In Italia, secondo le rilevazioni Istat, la pratica di rimpicciolire le confezioni, senza ridurre i prezzi, viene applicata soprattutto su alcuni prodotti come: zuccheri, confetture, miele, cioccolato e dolciumi. Dal gennaio del 2012 ad agosto del 2017 i rilevatori comunali, oltre a registrare il prezzo di un determinato prodotto, come di consueto, hanno controllato anche la quantità venduta. Su un totale di 604.487 quotazioni rilevate 1.405 hanno registrato un cambio di quantità. Nell’83% degli oltre 700 casi nei quali il peso è diminuito, si è registrato un aumento del costo relativo, e solo nel 17% dei casi la riduzione della quantità offerta è stata accompagnata dalla riduzione del prezzo.
La percezione del consumatore è quella di prezzi stabili ma, nella realtà, se allo stesso prezzo viene offerto meno prodotto il suo costo è automaticamente salito. L’idea è così buona, ed è piaciuta così tanto, che è stata utilizzata in misura sempre maggiore, tanto da aver creato un vero e proprio fenomeno che ha preso il nome di shrikflation, ottenuto dall’unione di shrinkage (contrazione) e inflation (inflazione). Il fenomeno può essere paragonato a quanto tentato dalle compagnie telefoniche che hanno pensato di portare la tariffazione mensile a 4 settimane ottenendo così un anno di 13 mesi.

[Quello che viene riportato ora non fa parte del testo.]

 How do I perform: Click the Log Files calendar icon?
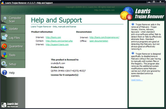pyautogui.click(x=4, y=37)
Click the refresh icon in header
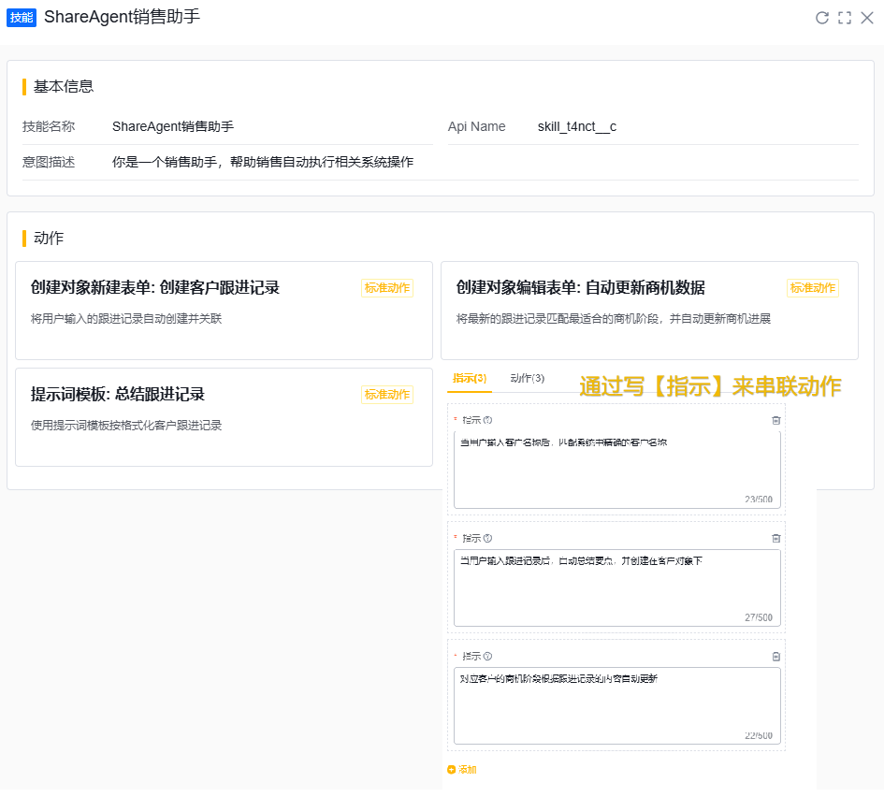Image resolution: width=884 pixels, height=797 pixels. (822, 18)
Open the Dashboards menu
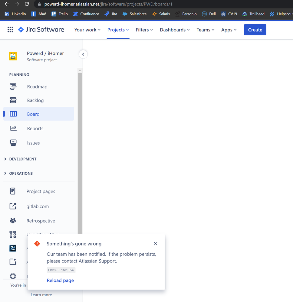The width and height of the screenshot is (293, 302). pos(175,30)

Insomma un trucco, per nascondere ai consumatori che i prezzi stanno aumentando.
E’ evidente che se in un pacchetto ci sono 9 fazzoletti, e non più 10, e se la confezione contiene 10 pacchetti con 9 fazzoletti, allora nella confezione ci sono 10 fazzoletti in meno, quindi il consumatore spende la stessa cifra per avere meno prodotto, e intanto l’azienda ha risparmiato un pacchetto di fazzoletti. Stessa cosa vale per la carta igienica: togli 20 strappi a un rotolo, moltiplica per 20 rotoli ed ecco che il consumatore allo stesso prezzo ha comprato un rotolo di carta igienica in meno. Insomma, spiega Polidoro, “seppur limitatamente ad alcune classi di prodotti, la pratica di ridurre il confezionamento dei prodotti venduti al dettaglio senza una proporzionale riduzione del prezzo da parte delle imprese produttrici o distributrici, può produrre effetti di sottostima dell’inflazione, che l’Istat scongiura grazie a un monitoraggio attento del fenomeno, la cui entità appare comunque limitata e la cui quantificazione esatta sarà oggetto delle future analisi”.